* START TEXT EXTRACT *

The <- symbol assigns the data contained in the file to an object in the R environment.

You can have as many or as few objects as you need.

iris_data <- read_csv("iris.csv")

Rows: 150 Columns: 5
── Column specification ────────────────────────────────────────────────────────
Delimiter: ","
chr (1): Species
dbl (4): Sepal.Length, Sepal.Width, Petal.Length, Petal.Width

ℹ Use `spec()` to retrieve the full column specification for this data.
ℹ Specify the column types or set `show_col_types = FALSE` to quiet this message.

The messages are important. Check which variables have been assigned to which class

chr:
- Full Form: character
- Used for columns containing text data (strings).
dbl or num:
- Full Form: double/number
- Represents floating-point numbers (numeric values with decimal places).
- This is the most common numeric data type used in R for real numbers.
int:
- Full Form: integer
- Used for whole numbers.
lgl:
- Full Form: logical
- Used for boolean (TRUE/FALSE) values.
fct:
- Full Form: factor
- Used for categorical data (discrete values like categories, levels, or groups).
dttm:
- Full Form: date-time
- Represents date and time objects (POSIXct class) which include both date and time information.
date:
- Full Form: Date
- Used for date objects, containing only date information (year, month, day).
time:
- Full Form: time
- Used for time objects (sometimes seen when working with time series data, though less common than date or POSIXct).
lst:
- Full Form: list
- Represents a list column, which can hold any type of R object, including vectors, data frames, or even other lists.

1.4 Other types of files

If you’re just beginning, leave this section for later.
Often you’ll need to work with CSV, STATA, XLS, XLSX. This section shows you how to list, find the size, read and write data in other format.

* END TEXT EXTRACT *
* START GIVEN INFORMATION *

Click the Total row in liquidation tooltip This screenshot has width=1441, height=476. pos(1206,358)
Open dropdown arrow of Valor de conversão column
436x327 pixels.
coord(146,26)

* END GIVEN INFORMATION *

| PROBLEMS TO WORK ON |
**A)** Can you quote the R tutorial excerpt word for word, from "1.4 Other types" up to and including "in other format."?
**B)** Answer these about the R tutorial excerpt:
(i) How many rows and columns does read_csv report for iris.csv?
(ii) What is the full form of the abbreviation "lgl"?
(iii) Which four file formats does the section "1.4 Other types of files" name?
**C)** How would the R tutorial excerpt carry on after its final sentence? Continue it from that point.

| ANSWERS FOR THE TASKS |
**A)**
1.4 Other types of files

If you’re just beginning, leave this section for later.
Often you’ll need to work with CSV, STATA, XLS, XLSX. This section shows you how to list, find the size, read and write data in other format.

**B)**
(i) 150 rows and 5 columns.
(ii) Logical.
(iii) CSV, STATA, XLS and XLSX.

**C)**
# Load necessary libraries
library(readxl)   # For reading xls and xlsx files
library(haven)    # For reading Stata files

# List files in the directory recursively and show their sizes
file_info <- tibble(
  file_name = list.files("/data", full.names = TRUE, recursive = TRUE),
  file_size = file.info(list.files("p:/foo/bar bar", full.names = TRUE, recursive = TRUE))$size
)

# Display file information
print(file_info)

# Current working directory to save files
output_dir <- getwd()

# Read and save a CSV file
csv_data <- read_csv("p:/foo/bar bar/example.csv")
write_csv(csv_data, file.path(output_dir, "example_saved.csv"))

# Read and save an XLS file
xls_data <- read_excel("p:/foo/bar bar/example.xls")
write_csv(xls_data, file.path(output_dir, "example_saved_from_xls.csv"))

# Read and save an XLSX file
xlsx_data <- read_excel("p:/foo/bar bar/example.xlsx")
write_csv(xlsx_data, file.path(output_dir, "example_saved_from_xlsx.csv"))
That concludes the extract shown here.